Tuesday, October 20, 2009

The new Ellroy and why I like it

Man, am I loving the new Ellroy* I'm sure you're all, whatever dude, you like it, that's cool, but this really matters to me.

In the late 90s, there was no author I loved more than Ellroy. I could not get enough of him. Then I read Cold Six Thousand and I felt like my a close friend had betrayed me. The book did not work for me at all. I didn't speak of his books for years and didn't recommend them. Now the new one feels like an old, but wayward friend showing up with tickets to London to see the reunited Pavement along with a tour of Irish pubs with the Pogues. All is forgiven.

Anyway, I was trying to think of why Ellroy, Thompson, Lehane, Kerr and other authors stand out for me. It comes down to world view. Many crime writers (and nearly all adventure writers) assume that the world is basically good. Their stories tell of evil aberrations brought down by shining exemplars of good. Once vanquished, the world is returned to its rightful, cheerful, sunny state.

Not so for our Ellroy and his ideological brethren. In their novels, the world is evil. The power structure exists to extract, exploit and exterminate, all the while proclaiming its goodness. The heroes in these books are damaged people who rise above their baser instincts and carve some out some small victory, often at terrible cost.

The treatment of violence in these books is markedly different. In the sunny novels, an act of violence by the hero is normally clean, and shaming. He won't be sadistic or attempt to levy justice. Violence is clearly the wrong path in these books. In the darker books, violence is righteous, cathartic and, in its own way, uplifting. The philosophy underlying these books is that some people need a beatdown and the books give us that beatdown.
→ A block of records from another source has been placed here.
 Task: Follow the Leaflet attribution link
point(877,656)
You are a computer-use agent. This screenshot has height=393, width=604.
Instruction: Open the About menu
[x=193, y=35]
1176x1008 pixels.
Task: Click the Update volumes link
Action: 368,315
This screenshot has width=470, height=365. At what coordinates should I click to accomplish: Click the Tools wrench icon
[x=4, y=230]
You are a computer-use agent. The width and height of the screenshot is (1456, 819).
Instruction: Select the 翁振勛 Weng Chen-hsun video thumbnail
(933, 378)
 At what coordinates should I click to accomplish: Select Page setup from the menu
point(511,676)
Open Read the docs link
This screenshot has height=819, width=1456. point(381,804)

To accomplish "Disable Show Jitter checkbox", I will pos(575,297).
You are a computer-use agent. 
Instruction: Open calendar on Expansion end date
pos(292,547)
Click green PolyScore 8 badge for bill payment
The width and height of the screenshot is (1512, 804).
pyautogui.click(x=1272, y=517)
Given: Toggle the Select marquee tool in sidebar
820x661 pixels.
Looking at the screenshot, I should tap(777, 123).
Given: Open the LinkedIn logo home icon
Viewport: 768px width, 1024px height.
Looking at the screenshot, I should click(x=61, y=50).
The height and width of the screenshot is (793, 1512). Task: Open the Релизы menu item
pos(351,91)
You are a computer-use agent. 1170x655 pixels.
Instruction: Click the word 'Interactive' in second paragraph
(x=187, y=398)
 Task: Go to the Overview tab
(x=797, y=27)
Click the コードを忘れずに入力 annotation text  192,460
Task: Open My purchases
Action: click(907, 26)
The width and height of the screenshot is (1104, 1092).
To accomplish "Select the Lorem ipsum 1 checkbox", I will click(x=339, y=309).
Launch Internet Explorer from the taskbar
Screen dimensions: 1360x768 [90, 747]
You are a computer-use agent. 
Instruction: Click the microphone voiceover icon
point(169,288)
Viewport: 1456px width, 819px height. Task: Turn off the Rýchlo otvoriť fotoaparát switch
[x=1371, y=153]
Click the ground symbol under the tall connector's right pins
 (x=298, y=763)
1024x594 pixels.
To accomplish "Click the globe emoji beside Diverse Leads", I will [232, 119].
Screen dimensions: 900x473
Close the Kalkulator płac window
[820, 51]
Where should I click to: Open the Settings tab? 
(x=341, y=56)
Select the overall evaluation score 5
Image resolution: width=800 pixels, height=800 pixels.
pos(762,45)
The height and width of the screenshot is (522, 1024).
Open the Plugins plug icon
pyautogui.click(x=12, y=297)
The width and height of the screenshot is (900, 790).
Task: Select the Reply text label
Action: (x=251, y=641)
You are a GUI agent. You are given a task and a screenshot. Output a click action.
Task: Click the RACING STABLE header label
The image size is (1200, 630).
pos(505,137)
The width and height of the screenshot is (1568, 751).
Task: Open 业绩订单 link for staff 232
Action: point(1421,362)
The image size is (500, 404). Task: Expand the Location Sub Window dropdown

The best books of the dark side nearly always have some moment where violence is meted out to those who deserve it. The scene in LA Confidential where Bud wrecks the crooked lawyer is an example. Joe Lansdale has a patient man taking an axe handle to a pair of racist fucks. Dennis Lehane's Prayer for Rain has a notable suggested beat down that had me smarting. Deep down, there is a part of us that wants to

The subtext is that the world is terrible and we can't really hope to change it, but we can make some of the jackals and vampires pay, and pay dearly. The funny thing is, for the most part I am an optimist and think most things are just peachy. When I see that view reflected in fiction, it seems mawkish and foolish, and I recoil. Some deeper part of me suspects that the world is not as nice as I hope.